The decisions of the Supreme Court reverberate throughout the nation, defining the limits of government power and often directing our culture.

The 2024-2025 term of the Supreme Court is now coming to a close, bringing with it a wide range of cases.

I spoke with Hans von Spakovsky, senior legal fellow at The Heritage Foundation’s Edwin Meese III Center for Legal and Judicial Studies, on the latest episode of “Heritage Explains.” He is the host of the weekly Heritage legal podcast, “Case in Point,” which discusses important cases in the news affecting politics, culture, and everyone’s daily lives.

Listen to the full episode or read a lightly edited transcript below.

Mark Guiney: We want to talk about some of the highlights that have happened this past year, especially vis-à-vis the Trump administration.

Hans von Spakovsky: Let me devise into two areas. One is the substantive decisions that have come down and we’ve had some pretty good decisions.

In one case out of Ohio, a woman sued the state of Ohio.
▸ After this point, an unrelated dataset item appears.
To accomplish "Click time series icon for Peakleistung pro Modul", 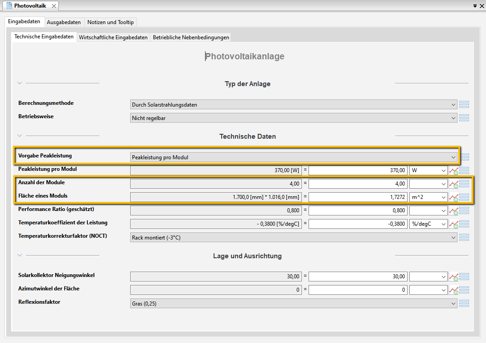I will pyautogui.click(x=454, y=170).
She was a state employee saying, “I was discriminated against because I’m not gay.” It’s kind of reverse discrimination.

The lower courts imposed a higher standard of proof on her than if she’d been gay, basically saying, “Well, because you’re a heterosexual and therefore you’re part of the majority, you’ve got a higher standard of proof.”

The Supreme Court unanimously said, “No, the same standard of proof applies in any kind of discrimination case like that.”

It was a very good, very fair decision and an easy decision because of the way the statute’s written. 

Another great case for the Second Amendment, and frankly gun owners across the country, is the fact that the government of Mexico sued what I call the seven sisters, the seven major gun companies in America.

In essence, Mexico sued saying, “You’re responsible for all the criminal violence in Mexico.” 

The Supreme Court came back again unanimously and said, “No, there’s a federal statute that bars that kind of liability. You cannot sue.”

This was actually a great example of the Mexican government trying to blame somebody else for the fact that it can’t do anything about the cartel violence down there.

Another terrific win was a case involving Catholic Charities. The state of Wisconsin refused to give them a tax exemption that goes to church organizations because basically they said, “You’re not churchy enough in your charitable work. For example, when you’re helping poor people, you don’t proselytize, you don’t try to convert them.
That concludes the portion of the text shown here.